Pedagogía del mirar

ÉTHOS
23/12/2022 04:00

    El filósofo surcoreano Byung Chul-Han, en su libro La sociedad del cansancio, dedicó un largo espacio para abordar el tema de la pedagogía del mirar, pues recordó que, en El ocaso de los dioses, Federico Nietszche señaló que los educadores deberían formar a los alumnos en tres tareas: aprender a mirar, a pensar y hablar y a escribir.

    Precisó que Nietzsche se opuso a que se reaccionara inmediatamente a un impulso, lo cual era síntoma de enfermedad y agotamiento, de ahí que se necesitara revitalizar la vida contemplativa, la cual es más activa que cualquier hiperactividad, pues ésta última es un simple reflejo del agotamiento espiritual; en otras palabras, degenera en una hiperpasividad. Es, pues, una ilusión el creer que a mayor actividad se alcanza mayor libertad.

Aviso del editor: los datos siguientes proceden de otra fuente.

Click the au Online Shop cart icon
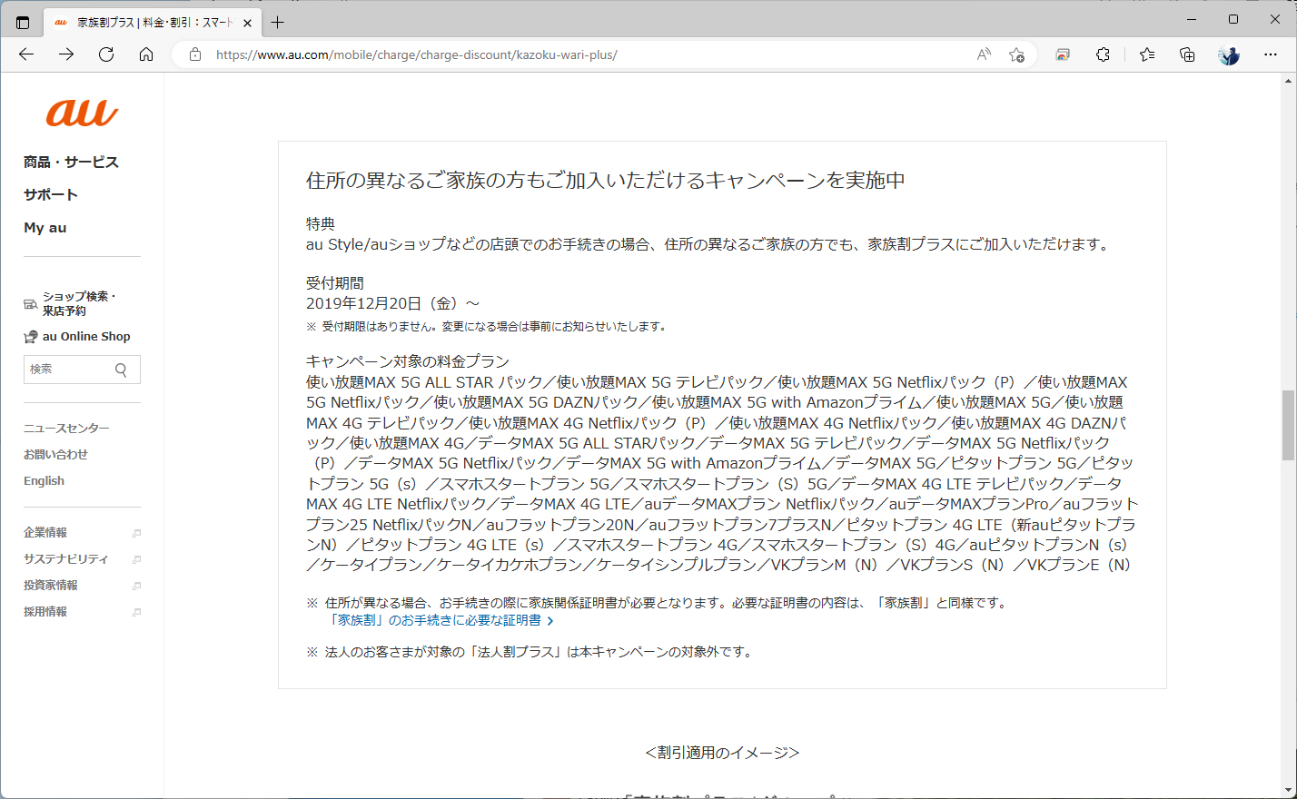The image size is (1297, 799). (29, 336)
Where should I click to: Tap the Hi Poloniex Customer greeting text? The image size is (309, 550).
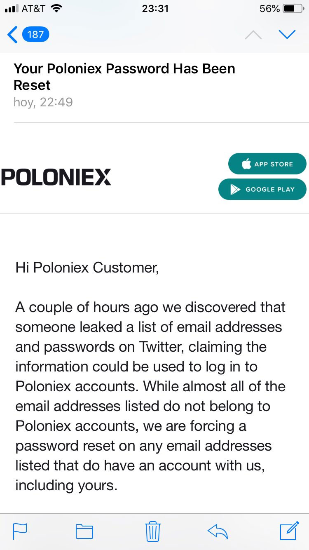[87, 268]
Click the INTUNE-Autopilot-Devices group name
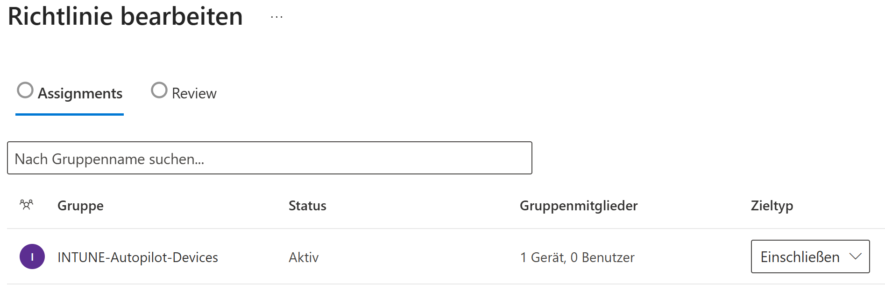 pos(138,257)
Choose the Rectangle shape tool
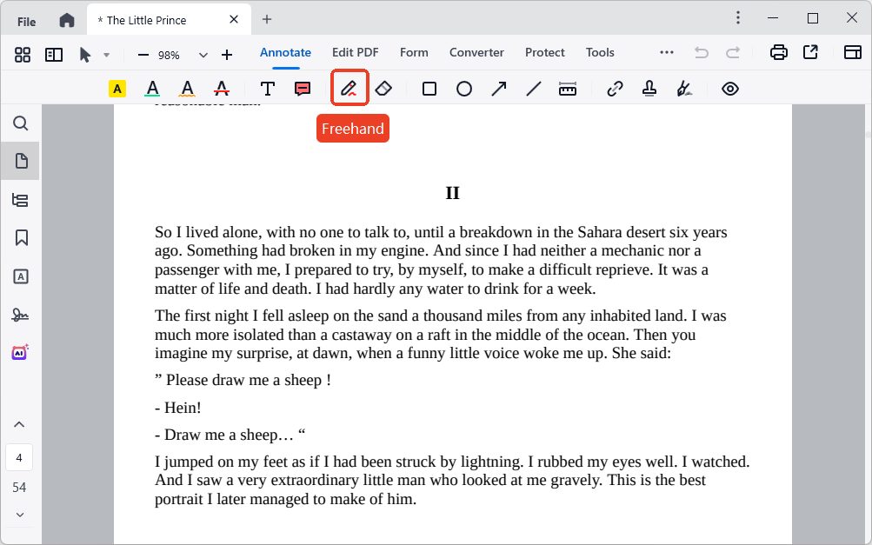This screenshot has height=545, width=872. point(429,88)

    Nietzsche escribió: “A los activos les falta habitualmente una actividad superior... en este respecto son holgazanes... Los activos ruedan, como rueda una piedra, conforma a la estupidez de la mecánica”.

    Por eso, afirmó Han, se requiere una vida contemplativa que entrene la mirada para que el sujeto del rendimiento pueda ver con atención profunda y sosiego; así, podrá darse cuenta de la absolutización que ha operado de su vida activa.

    En el capítulo quinto, Han retomó el tema de la absolutización de la vida activa, para alertar sobre el riesgo de que el sujeto se vuelva una máquina de rendimiento autista, desprovisto de emociones negativas, como la tristeza y la rabia, vitalmente necesarias para la vida contemplativa.

    De aquí surge la necesidad de la reflexión, la cual viene a ser como una presa que detiene el caudal o flujo de agua del río. Por eso, la pedagogía del mirar invita a desacelerar la vida y propiciar momentos de vaciamiento y reflexión.

    ¿Privilegio la vida contemplativa o rendimiento autista?